Habitabilidade – As portas do Mobi até têm uma abertura ampla, mas a altura da porta traseira, mais baixa em virtude do caimento do teto, dificulta acesso. Uma vez dentro do carro, percebe-se logo o que é estar em um subcompacto. Atrás, pessoas com mais de 1,75 metro já raspam a cabeça no teto. Os porta-objetos são eficientes, mas o porta-malas leva apenas 235 litros, bem menos que os 280 litros do Uno. Nota 5

Acabamento – No Brasil, não se deve esperar demais do acabamento de um hatch de entrada. No Mobi, os plásticos rígidos estão por toda parte e é possível encontrar algumas rebarbinhas que seriam dispensáveis. O aspecto geral é simples, mas o design até se esforça para emprestar alguma irreverência e modernidade ao ambiente. Nota 6

Design – Segundo a Fiat, é o ponto alto do modelo. Na dianteira, faróis e lanternas são grandes e formam um conjunto de aparência pesada, quase rústica, incomum nos carros da Fiat e singular em modelos desse porte. Na traseira, as lanternas parecem um tanto hiperdimensionadas e a tampa do porta-malas em vidro preto, solução inédita no mercado nacional, também pode causar estranheza a alguns. Nota 6

Custo/benefício – Antes do lançamento, cogitava-se que o Fiat Mobi deveria partir de um valor similar ao do Palio Fire (R$ 29.160).

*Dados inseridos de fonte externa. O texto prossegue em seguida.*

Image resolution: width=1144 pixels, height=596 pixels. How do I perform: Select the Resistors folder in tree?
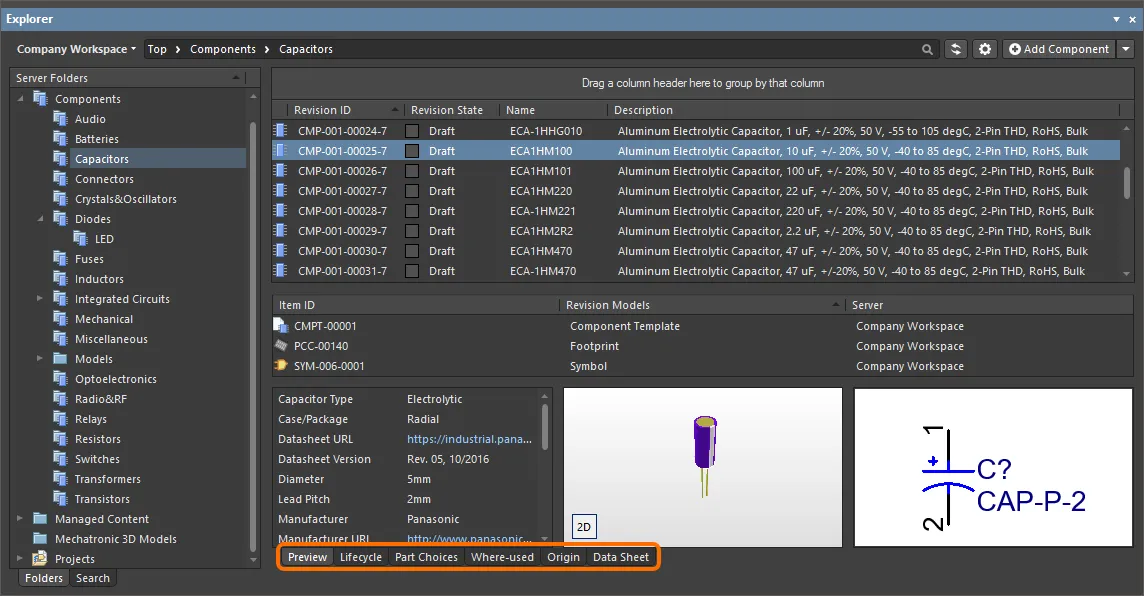coord(97,439)
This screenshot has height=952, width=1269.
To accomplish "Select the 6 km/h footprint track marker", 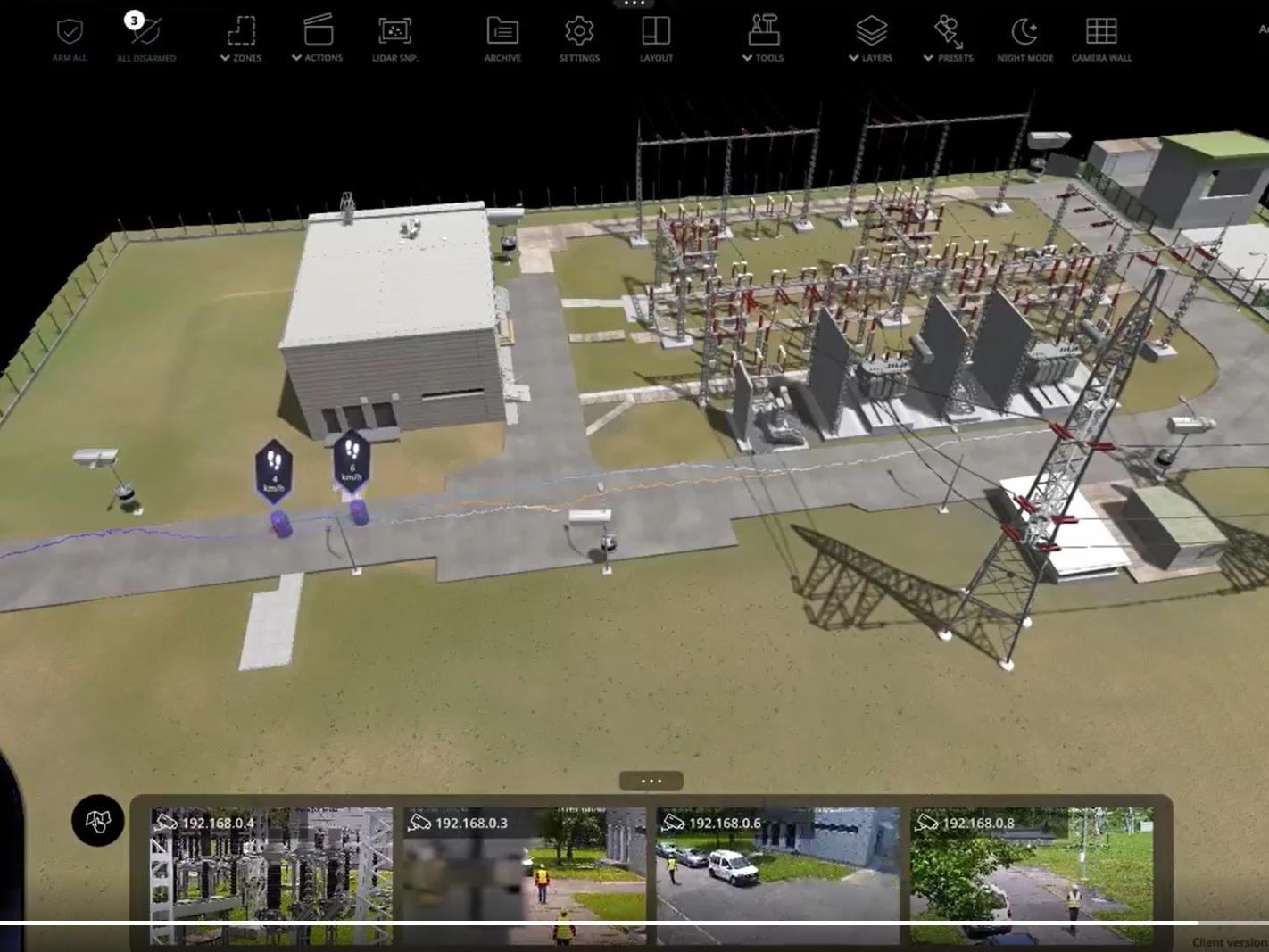I will point(352,462).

Mas o novo compacto já começa nos R$ 31.900 na versão Easy, que traz insóltias rodas aro 13 com calotas e ainda vem sem ar-condicionado, sem direção hidráulica, sem rádio, sem vidros e travas elétricos ou regulagem de altura do volante. Felizmente a versão testada era a “top” de linha Way On, que já incorpora rodas aro 14 de liga-leve e um nível de equipamentos digno para um compacto. Mas aí o preço salta para R$ 43.800, valor que já coloca o modelo na mesma faixa de compactos mais espaçosos e equipados. Nota 7

Total – O Fiat Mobi Way On somou 64 pontos em 100 possíveis.